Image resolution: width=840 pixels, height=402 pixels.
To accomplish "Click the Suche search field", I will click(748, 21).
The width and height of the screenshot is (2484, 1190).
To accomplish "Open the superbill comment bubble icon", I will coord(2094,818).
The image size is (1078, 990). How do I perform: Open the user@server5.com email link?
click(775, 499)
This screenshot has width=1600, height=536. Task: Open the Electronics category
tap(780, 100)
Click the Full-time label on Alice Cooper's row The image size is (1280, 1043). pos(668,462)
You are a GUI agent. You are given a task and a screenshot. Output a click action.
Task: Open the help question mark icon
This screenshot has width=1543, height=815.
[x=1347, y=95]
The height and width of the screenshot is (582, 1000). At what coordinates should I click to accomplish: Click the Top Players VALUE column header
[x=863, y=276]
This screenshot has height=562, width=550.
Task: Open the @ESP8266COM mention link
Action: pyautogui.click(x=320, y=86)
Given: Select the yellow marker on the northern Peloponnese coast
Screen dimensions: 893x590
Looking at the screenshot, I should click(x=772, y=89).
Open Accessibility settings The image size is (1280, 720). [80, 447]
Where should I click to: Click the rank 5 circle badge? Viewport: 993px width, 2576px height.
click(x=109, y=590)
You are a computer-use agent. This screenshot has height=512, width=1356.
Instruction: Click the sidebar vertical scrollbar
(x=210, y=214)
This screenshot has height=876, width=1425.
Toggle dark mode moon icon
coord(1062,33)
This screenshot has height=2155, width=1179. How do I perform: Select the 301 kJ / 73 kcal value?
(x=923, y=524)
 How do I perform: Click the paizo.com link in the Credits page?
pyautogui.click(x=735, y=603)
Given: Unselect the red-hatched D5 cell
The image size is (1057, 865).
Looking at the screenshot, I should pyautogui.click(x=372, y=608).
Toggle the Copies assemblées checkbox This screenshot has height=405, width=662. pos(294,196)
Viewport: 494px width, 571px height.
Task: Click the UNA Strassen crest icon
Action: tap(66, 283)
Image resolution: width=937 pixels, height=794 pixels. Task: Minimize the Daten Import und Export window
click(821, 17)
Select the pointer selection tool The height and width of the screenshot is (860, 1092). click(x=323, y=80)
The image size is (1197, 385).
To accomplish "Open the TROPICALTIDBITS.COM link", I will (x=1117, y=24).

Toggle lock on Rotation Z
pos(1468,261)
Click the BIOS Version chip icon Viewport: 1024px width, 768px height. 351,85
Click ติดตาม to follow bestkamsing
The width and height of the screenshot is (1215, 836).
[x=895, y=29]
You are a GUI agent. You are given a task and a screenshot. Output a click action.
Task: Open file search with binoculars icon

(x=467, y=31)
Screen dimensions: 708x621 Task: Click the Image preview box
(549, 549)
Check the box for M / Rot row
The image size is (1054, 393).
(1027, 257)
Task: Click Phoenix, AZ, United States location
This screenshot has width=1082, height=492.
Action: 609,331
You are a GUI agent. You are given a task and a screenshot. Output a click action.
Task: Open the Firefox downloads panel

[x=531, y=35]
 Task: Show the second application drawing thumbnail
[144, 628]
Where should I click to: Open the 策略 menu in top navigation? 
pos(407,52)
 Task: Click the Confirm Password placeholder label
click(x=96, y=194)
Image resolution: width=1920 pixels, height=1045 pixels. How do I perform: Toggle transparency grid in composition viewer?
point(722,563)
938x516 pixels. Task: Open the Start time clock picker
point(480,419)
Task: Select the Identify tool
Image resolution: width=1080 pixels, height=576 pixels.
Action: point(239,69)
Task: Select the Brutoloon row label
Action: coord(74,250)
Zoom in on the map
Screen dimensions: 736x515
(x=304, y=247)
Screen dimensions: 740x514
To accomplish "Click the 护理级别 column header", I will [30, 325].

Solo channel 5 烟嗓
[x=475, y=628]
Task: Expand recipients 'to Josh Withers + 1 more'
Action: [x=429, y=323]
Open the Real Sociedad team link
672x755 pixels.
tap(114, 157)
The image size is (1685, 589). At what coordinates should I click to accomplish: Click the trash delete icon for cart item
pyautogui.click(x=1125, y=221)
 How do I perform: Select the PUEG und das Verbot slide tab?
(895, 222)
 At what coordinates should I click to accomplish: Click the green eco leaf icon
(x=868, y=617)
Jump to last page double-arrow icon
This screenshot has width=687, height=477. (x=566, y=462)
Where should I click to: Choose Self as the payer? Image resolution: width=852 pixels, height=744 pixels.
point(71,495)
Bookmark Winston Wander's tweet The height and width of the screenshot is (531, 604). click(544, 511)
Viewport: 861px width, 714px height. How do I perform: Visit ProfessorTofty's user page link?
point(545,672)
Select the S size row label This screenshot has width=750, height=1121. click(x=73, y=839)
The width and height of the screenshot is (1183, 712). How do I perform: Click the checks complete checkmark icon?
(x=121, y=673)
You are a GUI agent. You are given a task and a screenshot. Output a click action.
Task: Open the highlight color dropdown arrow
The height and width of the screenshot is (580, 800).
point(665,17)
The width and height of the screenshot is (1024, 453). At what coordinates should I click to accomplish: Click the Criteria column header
□ □ □ □ □
_TASK_
Transcribe the records above exactly.

_RESPONSE_
Image resolution: width=840 pixels, height=402 pixels.
To accomplish "Click the Suche search field", I will click(748, 21).
The width and height of the screenshot is (2484, 1190).
To accomplish "Open the superbill comment bubble icon", I will coord(2094,818).
The image size is (1078, 990). How do I perform: Open the user@server5.com email link?
click(775, 499)
This screenshot has width=1600, height=536. Task: Open the Electronics category
tap(780, 100)
Click the Full-time label on Alice Cooper's row The image size is (1280, 1043). pos(668,462)
You are a GUI agent. You are given a task and a screenshot. Output a click action.
Task: Open the help question mark icon
This screenshot has width=1543, height=815.
[x=1347, y=95]
The height and width of the screenshot is (582, 1000). At what coordinates should I click to accomplish: Click the Top Players VALUE column header
[x=863, y=276]
This screenshot has height=562, width=550.
Task: Open the @ESP8266COM mention link
Action: pyautogui.click(x=320, y=86)
Given: Select the yellow marker on the northern Peloponnese coast
Screen dimensions: 893x590
Looking at the screenshot, I should click(x=772, y=89).
Open Accessibility settings The image size is (1280, 720). [80, 447]
Where should I click to: Click the rank 5 circle badge? Viewport: 993px width, 2576px height.
click(x=109, y=590)
You are a computer-use agent. This screenshot has height=512, width=1356.
Instruction: Click the sidebar vertical scrollbar
(x=210, y=214)
This screenshot has height=876, width=1425.
Toggle dark mode moon icon
coord(1062,33)
This screenshot has height=2155, width=1179. How do I perform: Select the 301 kJ / 73 kcal value?
(x=923, y=524)
 How do I perform: Click the paizo.com link in the Credits page?
pyautogui.click(x=735, y=603)
Given: Unselect the red-hatched D5 cell
The image size is (1057, 865).
Looking at the screenshot, I should pyautogui.click(x=372, y=608).
Toggle the Copies assemblées checkbox This screenshot has height=405, width=662. pos(294,196)
Viewport: 494px width, 571px height.
Task: Click the UNA Strassen crest icon
Action: tap(66, 283)
Image resolution: width=937 pixels, height=794 pixels. Task: Minimize the Daten Import und Export window
click(821, 17)
Select the pointer selection tool The height and width of the screenshot is (860, 1092). click(x=323, y=80)
The image size is (1197, 385).
To accomplish "Open the TROPICALTIDBITS.COM link", I will (x=1117, y=24).

Toggle lock on Rotation Z
pos(1468,261)
Click the BIOS Version chip icon Viewport: 1024px width, 768px height. 351,85
Click ติดตาม to follow bestkamsing
The width and height of the screenshot is (1215, 836).
[x=895, y=29]
You are a GUI agent. You are given a task and a screenshot. Output a click action.
Task: Open file search with binoculars icon

(x=467, y=31)
Screen dimensions: 708x621 Task: Click the Image preview box
(549, 549)
Check the box for M / Rot row
The image size is (1054, 393).
(1027, 257)
Task: Click Phoenix, AZ, United States location
This screenshot has width=1082, height=492.
Action: 609,331
You are a GUI agent. You are given a task and a screenshot. Output a click action.
Task: Open the Firefox downloads panel

[x=531, y=35]
 Task: Show the second application drawing thumbnail
[144, 628]
Where should I click to: Open the 策略 menu in top navigation? 
pos(407,52)
 Task: Click the Confirm Password placeholder label
click(x=96, y=194)
Image resolution: width=1920 pixels, height=1045 pixels. How do I perform: Toggle transparency grid in composition viewer?
point(722,563)
938x516 pixels. Task: Open the Start time clock picker
point(480,419)
Task: Select the Identify tool
Image resolution: width=1080 pixels, height=576 pixels.
Action: point(239,69)
Task: Select the Brutoloon row label
Action: coord(74,250)
Zoom in on the map
Screen dimensions: 736x515
(x=304, y=247)
Screen dimensions: 740x514
To accomplish "Click the 护理级别 column header", I will [30, 325].

Solo channel 5 烟嗓
[x=475, y=628]
Task: Expand recipients 'to Josh Withers + 1 more'
Action: [x=429, y=323]
Open the Real Sociedad team link
672x755 pixels.
tap(114, 157)
The image size is (1685, 589). At what coordinates should I click to accomplish: Click the trash delete icon for cart item
pyautogui.click(x=1125, y=221)
 How do I perform: Select the PUEG und das Verbot slide tab?
(895, 222)
 At what coordinates should I click to accomplish: Click the green eco leaf icon
(x=868, y=617)
Jump to last page double-arrow icon
This screenshot has width=687, height=477. (x=566, y=462)
Where should I click to: Choose Self as the payer? Image resolution: width=852 pixels, height=744 pixels.
point(71,495)
Bookmark Winston Wander's tweet The height and width of the screenshot is (531, 604). click(544, 511)
Viewport: 861px width, 714px height. How do I perform: Visit ProfessorTofty's user page link?
point(545,672)
Select the S size row label This screenshot has width=750, height=1121. click(x=73, y=839)
The width and height of the screenshot is (1183, 712). How do I perform: Click the checks complete checkmark icon?
(x=121, y=673)
You are a GUI agent. You are given a task and a screenshot. Output a click action.
Task: Open the highlight color dropdown arrow
The height and width of the screenshot is (580, 800).
point(665,17)
The width and height of the screenshot is (1024, 453). At what coordinates should I click to accomplish: Click the Criteria column header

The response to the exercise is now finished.